Sarah O'Connor

Writer – Playwright – Cannot Save You From The Robot Apocalypse

“My friends and I have tried cutting out sugar and just plain cutting, magnet stimulation, talking to empty chairs, herbal remedies, pulling out our hair on the bathroom floor, every therapy in the alphabet, and we still feel like we don’t deserve to live…We’re all just trying to make the best decisions we can, trying to drown out the loudest internal scream you could imagine. The craziest thing I’ve heard is when people tell us we’re not trying hard enough,” (Simpson 225).

A year after being discharged from the psych ward, Dee learns that her best friends Matt and Misa are getting married in Turks and Caicos. Matt, Misa, and Dee met at the psych ward and bond over their shared time there and their mental health struggles, but no one else at the wedding knows where Matt and Misa met. This makes Dee uncomfortable, as well as the fact that she’s been in love with Matt since meeting him when they were both in the hospital. With her sister Tilley in tow, Dee has a plan to attend the wedding and prove to Matt that the wedding is a mistake and that he should be with her instead. Maybe then Dee will finally feel that she’s caught up to everyone around her.

Never Been Better has been on my radar since first hearing Leanne Toshiko Simpson speak at a couple of literary festivals. Hearing her speak and read about this book, as well as honestly speak about her struggles with mental illness, made me very interested in this book and I’m glad it was gifted to me for my birthday last year!

I’ll start off by saying that this book is miscategorized as a RomCom. I understand from a marketing standpoint why this was done, I also understand how some people could see this as a romance novel, but in terms of the genre it really doesn’t fall into that category. If anything, the romance plot happens on the sidelines and is witnessed by a different character, but maybe the point of mismarketing it was to provide a twist in some way? I’m not the hugest fan of Romance novels, so the fact that this wasn’t really a Romance novel didn’t bother me.

Dee is a great character to follow and I loved her voice. Toshiko Simpson does a wonderful job of showing Dee’s struggle with her mental illness without romanticizing or diminishing it like a lot of books that try to tackle mental illness do. I liked the back and forth between Dee’s present in trying to convince Matt that she is his true love and the past when she, Matt, and Misa were all in the psych ward. Toshiko Simpson does a wonderful job of showing the variety of ways mental illness and self-sabotage can occur, as well as how hard people who struggle with mental illness work towards their wellness and how psych wards and mental health professionals have a lot of work to do in treating their patients better.

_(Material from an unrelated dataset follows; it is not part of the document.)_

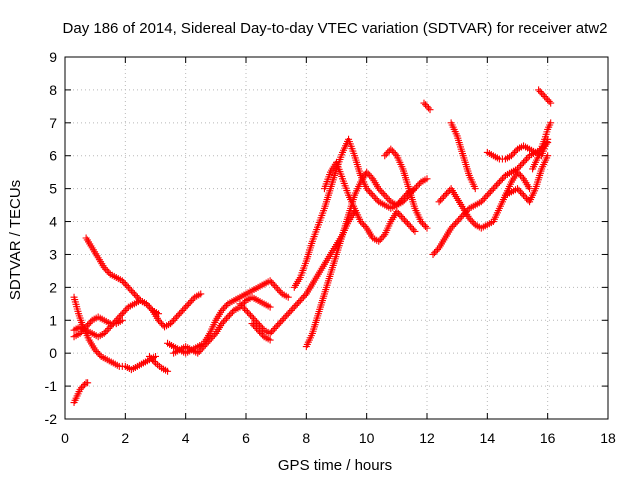 This screenshot has width=640, height=480. Describe the element at coordinates (16, 240) in the screenshot. I see `y-axis-label: SDTVAR / TECUs` at that location.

It’s a great novel, and incredibly funny. Having heard Toshiko Simpson speak this shouldn’t have been surprising to me, but the book does a great job of creating levity (including some darkly comedic ones) in a book that deals with a lot of heaviness.

Balancing heartache and hilarity, Never Been Better was well worth the wait. While I disagree with it being listed as a RomCom, if it will get people into reading this book and becoming aware of the ways neurodivergent people make their way through the world, then I’m happy for the label. I hope Toshiko Simpson keeps writing because I want to read whatever she has coming next!

Publication: March 5 2024
Publisher: G.P. Putnam’s Sons
Pages: 288 pages (Paperback)
Source: Owned (Thanks Meaghan!)
Genre: Fiction, Contemporary, Mental Health, Canadian
My Rating: ⛤⛤⛤.5
Summary:

Dee, Misa, and Matt were the “three musketeers” of the psych ward. A year after discharge, Dee is eager to convince everyone that she’s finally turning things around. But Matt and Misa are tying the knot in Turks and Caicos, surrounded by guests who have no idea where they met, and the secrecy isn’t sitting well with Dee, who has been hopelessly in love with Matt since before she got kicked out of the hospital.
So, when Dee arrives at the swanky resort with her high-voltage sister, Tilley, it’s now or never to confess how she feels. But disrupting her best friends’ nuptials would jeopardize the entire support system that holds the trio together. When it comes to happily ever afters, how is a girl supposed to choose between love and recovery?